Because trees and branches are expected to be downed, there are likely to be widespread power outages. Government officials are reminding residents to call PECO at 1-800-841-4141. Do not call 911 for power outages, only use that number for emergencies.
The National Weather Service has issued a severe flood alert for most of the county. Drivers — and only those who must be out, should be out — should not drive into flooded roadways.
With all Chester County schools and colleges closed, many business shutting down, local, county and state officials have one message for virtually all residents: stay home. While only the City of Coatesville as of now has a formal curfew — no one is allowed to be out after 7 p.m. Monday night through 7 a.m. Tuesday morning — officials are asking people to stay off the roads if possible. While there are no formal bans on travel, residents are advised to remain in shelter unless absolutely necessary.
Evacuations of people in flood-prone areas are being suggested — with two shelters open in the county, at Avon Grove High School and Lionville Middle School — and could be ordered later on Monday if flood waters rise in some low-lying areas near the Brandywine, Red Clay and White Clay creeks.

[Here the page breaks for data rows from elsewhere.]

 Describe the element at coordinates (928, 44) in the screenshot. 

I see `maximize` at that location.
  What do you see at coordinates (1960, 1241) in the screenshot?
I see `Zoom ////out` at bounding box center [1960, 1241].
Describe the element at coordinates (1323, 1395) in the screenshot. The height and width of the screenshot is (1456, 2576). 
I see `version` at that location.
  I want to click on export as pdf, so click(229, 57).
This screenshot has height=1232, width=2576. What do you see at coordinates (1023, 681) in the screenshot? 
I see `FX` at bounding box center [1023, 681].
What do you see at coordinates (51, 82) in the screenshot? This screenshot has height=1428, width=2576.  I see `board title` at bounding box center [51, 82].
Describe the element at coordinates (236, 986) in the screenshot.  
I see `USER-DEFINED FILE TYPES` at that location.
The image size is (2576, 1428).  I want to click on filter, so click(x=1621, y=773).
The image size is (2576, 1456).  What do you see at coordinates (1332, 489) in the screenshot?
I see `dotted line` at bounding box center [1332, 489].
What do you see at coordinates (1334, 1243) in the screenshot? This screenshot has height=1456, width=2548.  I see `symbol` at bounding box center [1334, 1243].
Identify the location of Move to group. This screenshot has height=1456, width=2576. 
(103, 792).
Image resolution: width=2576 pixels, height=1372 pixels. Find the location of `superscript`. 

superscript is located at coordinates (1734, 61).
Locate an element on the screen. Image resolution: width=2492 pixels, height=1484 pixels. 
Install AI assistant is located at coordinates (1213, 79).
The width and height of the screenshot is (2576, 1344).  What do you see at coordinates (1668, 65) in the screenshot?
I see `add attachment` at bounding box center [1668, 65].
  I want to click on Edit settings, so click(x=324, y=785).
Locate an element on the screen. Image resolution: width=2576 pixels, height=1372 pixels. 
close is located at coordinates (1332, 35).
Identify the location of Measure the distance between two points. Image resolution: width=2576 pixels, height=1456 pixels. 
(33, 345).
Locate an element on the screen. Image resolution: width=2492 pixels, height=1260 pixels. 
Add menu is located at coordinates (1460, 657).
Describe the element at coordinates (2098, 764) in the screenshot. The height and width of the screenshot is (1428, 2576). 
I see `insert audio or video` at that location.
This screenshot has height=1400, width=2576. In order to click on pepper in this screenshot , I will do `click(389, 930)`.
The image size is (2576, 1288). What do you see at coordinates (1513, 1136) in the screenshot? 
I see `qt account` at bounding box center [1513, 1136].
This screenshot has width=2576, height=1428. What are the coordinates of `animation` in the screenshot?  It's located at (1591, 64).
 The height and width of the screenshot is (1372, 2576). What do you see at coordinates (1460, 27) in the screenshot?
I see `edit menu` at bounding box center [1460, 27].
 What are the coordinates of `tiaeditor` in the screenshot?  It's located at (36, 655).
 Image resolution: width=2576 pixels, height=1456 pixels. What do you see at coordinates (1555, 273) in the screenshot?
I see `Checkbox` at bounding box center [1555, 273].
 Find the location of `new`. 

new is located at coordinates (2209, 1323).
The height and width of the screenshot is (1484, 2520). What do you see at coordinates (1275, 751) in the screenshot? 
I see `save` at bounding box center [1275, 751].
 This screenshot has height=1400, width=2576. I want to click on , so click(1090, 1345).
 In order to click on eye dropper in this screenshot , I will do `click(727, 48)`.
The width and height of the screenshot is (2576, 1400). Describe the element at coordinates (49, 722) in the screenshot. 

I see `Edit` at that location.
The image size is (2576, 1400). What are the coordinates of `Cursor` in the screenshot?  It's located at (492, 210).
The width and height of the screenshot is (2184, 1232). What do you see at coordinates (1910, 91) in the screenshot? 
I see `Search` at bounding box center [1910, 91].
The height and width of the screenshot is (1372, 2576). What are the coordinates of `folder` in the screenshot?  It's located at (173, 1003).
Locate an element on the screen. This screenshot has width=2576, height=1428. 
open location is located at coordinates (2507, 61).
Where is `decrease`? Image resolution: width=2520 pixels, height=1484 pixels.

The entire Chester County government — except for emergency management and other emergency personnel — is closed: courts, offices and all non-essential operations on Monday and Tuesday.
Across the region, virtually everything is shut down: Philadelphia International Airport is closed on Monday, regional rail service has been suspended and virtually all SEPTA service is suspended.
According to the National Weather Service, Monday looks to be the peak of the storm for southeast Pennsylvania, but the slow-moving nature of the storm means highwinds and rain will persist through Tuesday and into Wednesday.